Drama therapy evolved from the experience and research of psychotherapists, teachers, and theater professionals who recognized that sometimes traditional verbal therapies were too rigid to permit clients to confront and work through individual disturbances. The balanced verbal and non-verbal components of drama therapy with its language of metaphor allow clients to work productively within a therapeutic alliance.
The National Association for Drama Therapy (NADT) was incorporated in 1979 to establish and uphold high standards of professional competence and ethics among drama therapists; to develop criteria for training and credentialing; to sponsor publications and conferences; and to promote the profession of drama therapy through information, education, and advocacy.
It is the responsibility of all Registered Drama Therapists to adhere to the profession’s ethical, moral, and legal standards as prescribed and accepted by the association and its membership. These standards cover principles of accountability, competence and confidentiality in treatment, supervision, and research.
Registered Drama Therapists are trained in theater arts, psychology, and psychotherapy. Training includes improvisation, puppetry, role-playing, pantomime, mask work, and theatrical production. Training in psychology and psychotherapy includes theories of personality, group process, and supervised clinical experience with a broad range of populations.
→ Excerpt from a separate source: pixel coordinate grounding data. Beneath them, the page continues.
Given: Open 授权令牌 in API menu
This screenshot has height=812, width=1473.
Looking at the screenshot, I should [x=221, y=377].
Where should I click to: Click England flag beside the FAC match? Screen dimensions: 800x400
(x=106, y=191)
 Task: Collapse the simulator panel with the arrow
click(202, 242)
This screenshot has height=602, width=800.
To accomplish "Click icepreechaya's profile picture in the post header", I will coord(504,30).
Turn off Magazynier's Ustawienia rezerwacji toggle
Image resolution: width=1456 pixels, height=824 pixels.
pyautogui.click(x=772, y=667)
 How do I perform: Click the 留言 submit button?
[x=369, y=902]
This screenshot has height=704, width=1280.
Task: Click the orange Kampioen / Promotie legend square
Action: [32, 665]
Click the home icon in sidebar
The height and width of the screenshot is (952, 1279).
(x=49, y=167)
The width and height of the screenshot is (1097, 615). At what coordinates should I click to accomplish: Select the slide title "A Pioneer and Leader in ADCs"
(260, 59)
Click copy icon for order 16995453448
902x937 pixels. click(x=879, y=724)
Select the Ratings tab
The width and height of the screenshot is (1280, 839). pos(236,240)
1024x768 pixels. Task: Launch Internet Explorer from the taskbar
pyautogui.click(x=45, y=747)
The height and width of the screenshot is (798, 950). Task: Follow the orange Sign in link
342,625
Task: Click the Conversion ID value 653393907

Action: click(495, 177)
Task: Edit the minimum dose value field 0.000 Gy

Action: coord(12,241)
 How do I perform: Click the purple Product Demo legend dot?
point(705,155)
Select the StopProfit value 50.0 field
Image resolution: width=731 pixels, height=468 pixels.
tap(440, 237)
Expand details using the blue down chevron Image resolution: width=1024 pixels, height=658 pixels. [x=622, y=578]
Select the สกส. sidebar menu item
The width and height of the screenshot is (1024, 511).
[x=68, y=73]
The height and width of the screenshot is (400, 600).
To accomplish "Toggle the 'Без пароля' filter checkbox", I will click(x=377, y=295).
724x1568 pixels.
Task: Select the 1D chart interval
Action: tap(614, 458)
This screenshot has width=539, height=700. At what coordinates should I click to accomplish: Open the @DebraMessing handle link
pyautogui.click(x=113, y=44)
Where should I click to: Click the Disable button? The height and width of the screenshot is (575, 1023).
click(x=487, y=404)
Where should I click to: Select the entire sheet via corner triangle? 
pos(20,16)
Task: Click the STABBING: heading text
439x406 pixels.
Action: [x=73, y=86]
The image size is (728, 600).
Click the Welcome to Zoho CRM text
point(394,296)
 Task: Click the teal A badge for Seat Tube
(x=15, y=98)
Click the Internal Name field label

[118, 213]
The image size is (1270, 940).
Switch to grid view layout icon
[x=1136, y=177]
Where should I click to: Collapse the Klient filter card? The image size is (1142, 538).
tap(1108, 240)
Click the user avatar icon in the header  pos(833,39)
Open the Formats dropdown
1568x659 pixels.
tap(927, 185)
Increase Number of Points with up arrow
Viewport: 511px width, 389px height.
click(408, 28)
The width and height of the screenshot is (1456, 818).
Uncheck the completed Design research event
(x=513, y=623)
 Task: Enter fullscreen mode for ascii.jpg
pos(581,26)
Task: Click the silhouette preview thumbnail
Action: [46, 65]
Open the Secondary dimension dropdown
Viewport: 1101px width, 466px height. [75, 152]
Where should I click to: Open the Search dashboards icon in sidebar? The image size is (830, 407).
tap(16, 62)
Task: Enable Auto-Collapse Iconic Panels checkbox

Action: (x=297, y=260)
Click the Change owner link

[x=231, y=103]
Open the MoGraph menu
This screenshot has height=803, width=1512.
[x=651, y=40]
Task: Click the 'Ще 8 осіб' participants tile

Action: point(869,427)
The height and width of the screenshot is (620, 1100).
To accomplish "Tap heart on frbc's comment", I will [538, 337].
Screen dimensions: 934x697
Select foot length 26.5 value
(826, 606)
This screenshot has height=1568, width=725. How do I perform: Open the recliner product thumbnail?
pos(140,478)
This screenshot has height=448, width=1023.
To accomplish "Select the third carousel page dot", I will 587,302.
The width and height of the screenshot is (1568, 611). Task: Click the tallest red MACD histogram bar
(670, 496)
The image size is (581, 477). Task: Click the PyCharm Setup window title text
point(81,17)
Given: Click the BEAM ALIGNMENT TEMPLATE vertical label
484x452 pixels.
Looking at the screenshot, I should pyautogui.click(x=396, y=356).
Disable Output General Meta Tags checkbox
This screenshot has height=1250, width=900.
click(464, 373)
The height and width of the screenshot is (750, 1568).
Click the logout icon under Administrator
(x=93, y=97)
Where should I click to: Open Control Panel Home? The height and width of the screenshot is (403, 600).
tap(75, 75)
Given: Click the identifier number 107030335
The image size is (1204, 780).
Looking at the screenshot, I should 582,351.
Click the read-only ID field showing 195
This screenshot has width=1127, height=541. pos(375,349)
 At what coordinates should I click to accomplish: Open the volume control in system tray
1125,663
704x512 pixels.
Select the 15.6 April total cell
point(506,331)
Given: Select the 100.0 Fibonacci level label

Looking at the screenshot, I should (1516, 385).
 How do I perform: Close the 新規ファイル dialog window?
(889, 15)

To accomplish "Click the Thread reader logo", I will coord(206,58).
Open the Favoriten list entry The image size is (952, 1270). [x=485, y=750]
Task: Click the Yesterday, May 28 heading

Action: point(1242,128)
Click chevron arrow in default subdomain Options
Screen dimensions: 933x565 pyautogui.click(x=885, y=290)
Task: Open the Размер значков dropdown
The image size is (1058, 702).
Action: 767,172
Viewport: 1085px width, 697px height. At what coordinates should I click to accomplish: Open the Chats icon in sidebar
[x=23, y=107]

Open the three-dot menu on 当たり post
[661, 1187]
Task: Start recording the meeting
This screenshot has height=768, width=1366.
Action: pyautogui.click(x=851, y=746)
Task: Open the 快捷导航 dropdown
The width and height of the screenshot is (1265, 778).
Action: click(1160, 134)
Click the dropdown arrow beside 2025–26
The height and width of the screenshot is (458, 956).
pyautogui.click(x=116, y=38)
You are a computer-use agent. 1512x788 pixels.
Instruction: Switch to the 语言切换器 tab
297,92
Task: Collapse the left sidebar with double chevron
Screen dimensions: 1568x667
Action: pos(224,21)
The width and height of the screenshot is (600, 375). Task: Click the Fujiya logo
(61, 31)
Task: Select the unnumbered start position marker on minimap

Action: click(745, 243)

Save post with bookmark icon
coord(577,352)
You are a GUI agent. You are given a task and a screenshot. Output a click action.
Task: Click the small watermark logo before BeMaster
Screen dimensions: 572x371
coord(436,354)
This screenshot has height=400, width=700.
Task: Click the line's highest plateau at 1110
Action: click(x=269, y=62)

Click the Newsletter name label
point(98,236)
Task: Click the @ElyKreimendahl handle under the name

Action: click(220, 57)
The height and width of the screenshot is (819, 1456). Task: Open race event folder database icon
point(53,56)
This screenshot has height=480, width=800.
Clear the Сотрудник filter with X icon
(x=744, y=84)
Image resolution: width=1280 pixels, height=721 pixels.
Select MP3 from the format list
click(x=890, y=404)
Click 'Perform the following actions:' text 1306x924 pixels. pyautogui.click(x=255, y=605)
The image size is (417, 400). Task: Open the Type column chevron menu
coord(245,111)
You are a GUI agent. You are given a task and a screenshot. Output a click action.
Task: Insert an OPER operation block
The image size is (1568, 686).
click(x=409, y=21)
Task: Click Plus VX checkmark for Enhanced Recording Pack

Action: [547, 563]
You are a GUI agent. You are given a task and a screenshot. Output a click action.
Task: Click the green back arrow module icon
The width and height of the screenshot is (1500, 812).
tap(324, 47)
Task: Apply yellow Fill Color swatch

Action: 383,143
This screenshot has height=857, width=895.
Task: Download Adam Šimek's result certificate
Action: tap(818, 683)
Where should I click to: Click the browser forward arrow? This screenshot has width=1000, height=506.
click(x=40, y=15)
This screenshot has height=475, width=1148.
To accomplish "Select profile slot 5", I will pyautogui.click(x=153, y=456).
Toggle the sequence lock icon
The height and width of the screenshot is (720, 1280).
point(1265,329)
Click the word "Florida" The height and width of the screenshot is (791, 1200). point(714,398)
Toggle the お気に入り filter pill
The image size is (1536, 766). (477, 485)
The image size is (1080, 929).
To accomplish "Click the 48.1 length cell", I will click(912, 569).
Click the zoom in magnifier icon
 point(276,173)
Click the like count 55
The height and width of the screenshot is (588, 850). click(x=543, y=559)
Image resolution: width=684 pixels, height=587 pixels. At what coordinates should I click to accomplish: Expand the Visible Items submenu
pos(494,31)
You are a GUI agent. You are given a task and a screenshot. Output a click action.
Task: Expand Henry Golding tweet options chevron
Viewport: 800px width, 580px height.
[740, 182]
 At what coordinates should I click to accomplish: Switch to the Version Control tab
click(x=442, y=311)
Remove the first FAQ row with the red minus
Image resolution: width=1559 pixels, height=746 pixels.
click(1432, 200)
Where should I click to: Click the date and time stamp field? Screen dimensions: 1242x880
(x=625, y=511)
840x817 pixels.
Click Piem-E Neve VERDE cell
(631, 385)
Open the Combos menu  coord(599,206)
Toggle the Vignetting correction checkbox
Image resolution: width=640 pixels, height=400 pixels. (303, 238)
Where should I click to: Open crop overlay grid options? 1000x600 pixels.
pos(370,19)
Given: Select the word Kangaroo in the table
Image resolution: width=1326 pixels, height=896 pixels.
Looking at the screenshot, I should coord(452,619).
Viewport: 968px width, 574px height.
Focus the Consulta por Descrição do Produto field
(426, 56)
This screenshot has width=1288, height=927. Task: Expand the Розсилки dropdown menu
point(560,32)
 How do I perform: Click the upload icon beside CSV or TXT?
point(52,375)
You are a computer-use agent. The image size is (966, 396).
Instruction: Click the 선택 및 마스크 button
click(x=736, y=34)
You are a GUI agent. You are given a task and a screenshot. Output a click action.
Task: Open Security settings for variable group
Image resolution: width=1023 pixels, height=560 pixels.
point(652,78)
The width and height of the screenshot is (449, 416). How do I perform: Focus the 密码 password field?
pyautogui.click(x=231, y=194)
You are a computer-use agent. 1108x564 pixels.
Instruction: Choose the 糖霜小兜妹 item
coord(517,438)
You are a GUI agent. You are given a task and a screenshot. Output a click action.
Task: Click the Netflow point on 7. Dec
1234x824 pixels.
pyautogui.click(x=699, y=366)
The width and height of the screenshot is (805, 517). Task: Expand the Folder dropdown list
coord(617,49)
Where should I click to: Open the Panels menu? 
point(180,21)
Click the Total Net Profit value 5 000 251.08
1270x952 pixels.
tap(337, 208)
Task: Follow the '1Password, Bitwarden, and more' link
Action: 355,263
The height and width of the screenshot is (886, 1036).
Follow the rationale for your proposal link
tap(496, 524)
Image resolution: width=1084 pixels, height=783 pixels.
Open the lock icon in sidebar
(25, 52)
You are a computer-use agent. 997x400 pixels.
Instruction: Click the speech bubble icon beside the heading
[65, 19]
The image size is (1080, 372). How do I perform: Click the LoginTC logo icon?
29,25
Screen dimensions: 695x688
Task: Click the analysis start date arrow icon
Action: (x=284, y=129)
The association supports the study of drama therapy through graduate programs in accredited colleges or universities and also through the NADT approved Alternative Training Program. Courses of study are evaluated by the association’s Education Committee and the NADT Board of Examiners.
NADT maintains a registry of drama therapists who have met the educational and clinical practice standards designated for professionals. The Registered Drama Therapist (RDT) title is awarded drama therapists who have a master’s degree which includes 500 hours of drama/theater experience, 300 hours of on-site internship in drama therapy with at least 30 hours of supervision by a RDT (or other registered creative arts therapist or credentialed master’s-level mental health professional), and 1000 paid hours of drama therapy experience.
Drama therapy benefits many client populations and is used in a variety of settings. These include psychiatric hospitals, mental health facilities, day treatment centers, nursing homes, centers for the physically/developmentally/learning disabled, substance abuse treatment, schools, businesses, and correctional facilities. Some populations served include children with learning and social difficulties, the developmentally delayed, psychiatric patients, the disabled, substance abusers, AIDS patients, and those with disorders associated with aging.
Goals are determined by the needs of each population. Some specific benefits likely to be achieved in drama therapy are reducing feelings of isolation, developing new coping skills and patterns, broadening the range of expression of feelings, experiencing positive interactions, and developing relationships.
Published research studies include assessment tools, statistically-based measurements, role play tests, and assessments using puppets with children. Current outcome studies are descriptive, using the case study method.
Drama therapy is a health and human service profession that dynamically and effectively addresses the needs of people from young children to the elderly. It can be used in the assessment and treatment of individuals, couples, families, and groups. Drama therapists may be the primary or adjunctive therapist within a treatment team, depending on the needs of the institution and the individual. Drama therapy is firmly rooted in a belief in the healing power of drama.